_Records supplied_
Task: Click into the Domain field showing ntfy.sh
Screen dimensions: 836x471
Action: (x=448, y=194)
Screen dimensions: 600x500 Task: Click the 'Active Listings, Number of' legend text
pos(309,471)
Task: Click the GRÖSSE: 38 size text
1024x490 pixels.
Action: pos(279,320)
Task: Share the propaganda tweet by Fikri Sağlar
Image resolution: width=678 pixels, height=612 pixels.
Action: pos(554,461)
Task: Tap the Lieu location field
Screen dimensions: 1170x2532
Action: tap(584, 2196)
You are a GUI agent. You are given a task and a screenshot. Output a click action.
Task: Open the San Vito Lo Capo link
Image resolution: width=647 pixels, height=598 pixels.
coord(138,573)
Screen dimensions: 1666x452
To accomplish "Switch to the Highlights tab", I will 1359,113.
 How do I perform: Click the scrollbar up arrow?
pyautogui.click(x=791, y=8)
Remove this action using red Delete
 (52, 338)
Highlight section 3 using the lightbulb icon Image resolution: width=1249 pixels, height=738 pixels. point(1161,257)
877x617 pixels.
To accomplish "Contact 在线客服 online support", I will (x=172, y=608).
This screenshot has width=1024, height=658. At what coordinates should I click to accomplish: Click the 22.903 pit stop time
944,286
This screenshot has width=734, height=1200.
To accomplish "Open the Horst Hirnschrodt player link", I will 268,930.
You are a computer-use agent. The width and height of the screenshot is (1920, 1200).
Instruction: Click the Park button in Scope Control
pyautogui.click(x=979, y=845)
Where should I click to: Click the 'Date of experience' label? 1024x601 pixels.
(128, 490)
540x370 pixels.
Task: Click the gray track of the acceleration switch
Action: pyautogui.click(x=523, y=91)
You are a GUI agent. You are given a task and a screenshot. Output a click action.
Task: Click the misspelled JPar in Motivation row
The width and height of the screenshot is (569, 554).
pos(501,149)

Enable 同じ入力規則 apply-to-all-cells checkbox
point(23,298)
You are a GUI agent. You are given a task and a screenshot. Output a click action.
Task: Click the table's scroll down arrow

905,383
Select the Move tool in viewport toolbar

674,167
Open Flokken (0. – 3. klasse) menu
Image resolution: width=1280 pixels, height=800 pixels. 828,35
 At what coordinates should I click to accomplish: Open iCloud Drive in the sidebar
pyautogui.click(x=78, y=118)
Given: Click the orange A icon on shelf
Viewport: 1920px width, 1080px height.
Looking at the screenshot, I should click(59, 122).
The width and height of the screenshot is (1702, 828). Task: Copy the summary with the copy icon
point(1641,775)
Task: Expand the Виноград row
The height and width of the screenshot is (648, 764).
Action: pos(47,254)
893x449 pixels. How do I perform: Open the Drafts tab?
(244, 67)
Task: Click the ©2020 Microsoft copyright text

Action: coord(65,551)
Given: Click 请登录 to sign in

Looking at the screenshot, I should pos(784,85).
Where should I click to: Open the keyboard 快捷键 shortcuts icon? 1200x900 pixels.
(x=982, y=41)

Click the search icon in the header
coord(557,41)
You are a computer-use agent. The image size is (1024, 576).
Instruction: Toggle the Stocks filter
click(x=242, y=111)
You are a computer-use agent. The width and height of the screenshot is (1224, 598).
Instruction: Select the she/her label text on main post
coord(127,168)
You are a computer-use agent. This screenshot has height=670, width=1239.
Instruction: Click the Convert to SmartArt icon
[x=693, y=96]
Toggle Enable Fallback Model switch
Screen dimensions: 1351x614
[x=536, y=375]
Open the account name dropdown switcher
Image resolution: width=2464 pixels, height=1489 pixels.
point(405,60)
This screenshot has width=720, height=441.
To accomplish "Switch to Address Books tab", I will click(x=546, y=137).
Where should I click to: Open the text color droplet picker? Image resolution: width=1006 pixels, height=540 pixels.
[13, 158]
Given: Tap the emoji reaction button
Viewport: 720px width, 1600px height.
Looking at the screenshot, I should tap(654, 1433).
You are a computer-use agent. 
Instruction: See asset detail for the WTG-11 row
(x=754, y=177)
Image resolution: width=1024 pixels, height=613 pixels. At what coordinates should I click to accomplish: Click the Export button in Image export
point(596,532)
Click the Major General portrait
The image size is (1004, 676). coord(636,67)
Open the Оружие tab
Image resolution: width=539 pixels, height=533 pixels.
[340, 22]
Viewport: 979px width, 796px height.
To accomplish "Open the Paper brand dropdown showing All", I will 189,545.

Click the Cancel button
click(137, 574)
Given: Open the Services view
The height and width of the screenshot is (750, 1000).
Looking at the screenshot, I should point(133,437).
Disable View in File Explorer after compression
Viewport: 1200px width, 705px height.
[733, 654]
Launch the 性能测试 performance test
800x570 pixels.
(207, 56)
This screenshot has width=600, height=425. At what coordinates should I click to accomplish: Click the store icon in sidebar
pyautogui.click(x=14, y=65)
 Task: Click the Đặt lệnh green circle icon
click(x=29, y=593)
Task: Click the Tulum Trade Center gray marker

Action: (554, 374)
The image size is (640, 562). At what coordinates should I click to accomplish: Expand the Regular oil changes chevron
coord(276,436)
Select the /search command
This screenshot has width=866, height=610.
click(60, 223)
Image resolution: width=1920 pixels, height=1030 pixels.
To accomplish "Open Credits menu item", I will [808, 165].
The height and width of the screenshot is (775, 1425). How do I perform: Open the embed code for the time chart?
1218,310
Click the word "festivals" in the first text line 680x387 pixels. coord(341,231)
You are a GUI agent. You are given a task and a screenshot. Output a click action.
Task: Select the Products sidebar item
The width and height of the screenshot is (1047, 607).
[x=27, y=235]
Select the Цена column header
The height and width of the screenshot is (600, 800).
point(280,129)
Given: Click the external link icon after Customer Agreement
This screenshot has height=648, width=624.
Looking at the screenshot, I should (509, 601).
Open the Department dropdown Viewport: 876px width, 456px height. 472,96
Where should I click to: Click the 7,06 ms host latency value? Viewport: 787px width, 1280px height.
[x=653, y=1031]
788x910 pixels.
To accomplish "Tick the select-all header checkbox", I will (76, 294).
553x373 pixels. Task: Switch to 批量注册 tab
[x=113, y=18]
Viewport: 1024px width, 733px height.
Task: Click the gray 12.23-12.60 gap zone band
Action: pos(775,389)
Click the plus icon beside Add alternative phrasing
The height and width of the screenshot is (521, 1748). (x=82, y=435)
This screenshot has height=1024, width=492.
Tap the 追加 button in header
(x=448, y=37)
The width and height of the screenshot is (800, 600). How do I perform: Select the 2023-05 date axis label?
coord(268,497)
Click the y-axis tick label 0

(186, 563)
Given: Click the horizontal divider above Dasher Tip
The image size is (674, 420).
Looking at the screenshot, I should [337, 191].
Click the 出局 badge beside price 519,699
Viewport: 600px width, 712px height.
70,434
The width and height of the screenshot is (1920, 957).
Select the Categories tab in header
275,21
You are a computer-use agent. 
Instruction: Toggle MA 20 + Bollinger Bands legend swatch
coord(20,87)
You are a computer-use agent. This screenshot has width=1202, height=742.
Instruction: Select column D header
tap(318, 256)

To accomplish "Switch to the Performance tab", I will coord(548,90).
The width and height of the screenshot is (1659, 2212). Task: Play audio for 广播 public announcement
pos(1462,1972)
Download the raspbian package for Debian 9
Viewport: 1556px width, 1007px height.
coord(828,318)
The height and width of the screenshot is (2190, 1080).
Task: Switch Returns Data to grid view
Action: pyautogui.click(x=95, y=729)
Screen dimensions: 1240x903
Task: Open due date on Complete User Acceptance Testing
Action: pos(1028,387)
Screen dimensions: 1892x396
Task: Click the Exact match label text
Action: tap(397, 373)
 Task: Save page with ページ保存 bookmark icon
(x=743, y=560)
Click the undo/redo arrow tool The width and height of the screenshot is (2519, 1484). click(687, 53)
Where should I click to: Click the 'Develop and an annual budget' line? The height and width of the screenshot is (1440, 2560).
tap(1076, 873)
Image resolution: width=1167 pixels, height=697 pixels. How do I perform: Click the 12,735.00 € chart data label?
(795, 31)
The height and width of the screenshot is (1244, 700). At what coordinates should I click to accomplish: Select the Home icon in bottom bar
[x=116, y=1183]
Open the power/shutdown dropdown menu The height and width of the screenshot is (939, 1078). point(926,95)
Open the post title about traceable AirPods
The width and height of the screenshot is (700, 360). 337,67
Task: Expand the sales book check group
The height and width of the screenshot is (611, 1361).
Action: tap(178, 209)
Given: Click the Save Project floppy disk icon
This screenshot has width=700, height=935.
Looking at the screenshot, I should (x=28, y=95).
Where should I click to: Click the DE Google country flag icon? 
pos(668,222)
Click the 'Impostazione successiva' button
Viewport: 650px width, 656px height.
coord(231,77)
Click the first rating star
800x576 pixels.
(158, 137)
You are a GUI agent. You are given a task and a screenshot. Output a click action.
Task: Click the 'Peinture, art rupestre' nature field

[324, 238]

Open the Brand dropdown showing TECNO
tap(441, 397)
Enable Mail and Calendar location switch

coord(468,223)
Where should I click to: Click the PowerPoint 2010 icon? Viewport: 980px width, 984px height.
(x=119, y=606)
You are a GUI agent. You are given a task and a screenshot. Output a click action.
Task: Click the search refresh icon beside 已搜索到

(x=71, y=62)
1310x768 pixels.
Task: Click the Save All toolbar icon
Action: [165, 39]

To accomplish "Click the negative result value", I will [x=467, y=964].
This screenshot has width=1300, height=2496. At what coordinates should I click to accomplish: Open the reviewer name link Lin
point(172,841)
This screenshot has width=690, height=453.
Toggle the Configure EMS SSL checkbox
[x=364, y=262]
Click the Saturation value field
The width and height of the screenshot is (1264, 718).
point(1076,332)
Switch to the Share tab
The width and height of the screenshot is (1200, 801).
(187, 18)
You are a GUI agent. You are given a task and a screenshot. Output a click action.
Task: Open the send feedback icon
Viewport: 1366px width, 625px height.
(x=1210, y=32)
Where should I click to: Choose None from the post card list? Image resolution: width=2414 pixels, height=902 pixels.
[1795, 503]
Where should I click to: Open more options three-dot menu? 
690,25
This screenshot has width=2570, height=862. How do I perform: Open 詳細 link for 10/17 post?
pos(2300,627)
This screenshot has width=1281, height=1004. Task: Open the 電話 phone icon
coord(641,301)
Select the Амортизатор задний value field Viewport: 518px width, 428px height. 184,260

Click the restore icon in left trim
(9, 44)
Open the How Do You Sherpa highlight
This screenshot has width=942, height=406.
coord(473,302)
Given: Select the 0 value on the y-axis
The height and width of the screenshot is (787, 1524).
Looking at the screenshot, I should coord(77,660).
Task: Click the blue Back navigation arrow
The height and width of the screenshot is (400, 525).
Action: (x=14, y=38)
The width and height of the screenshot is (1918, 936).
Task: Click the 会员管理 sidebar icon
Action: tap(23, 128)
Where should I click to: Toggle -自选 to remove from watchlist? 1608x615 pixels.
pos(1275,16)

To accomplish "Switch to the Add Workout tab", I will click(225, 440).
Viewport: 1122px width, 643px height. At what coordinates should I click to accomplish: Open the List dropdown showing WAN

_Instructions for the task_
Going through the listing above line by line, tally those containing "first" and state only the total.

_Answer to this exercise_
2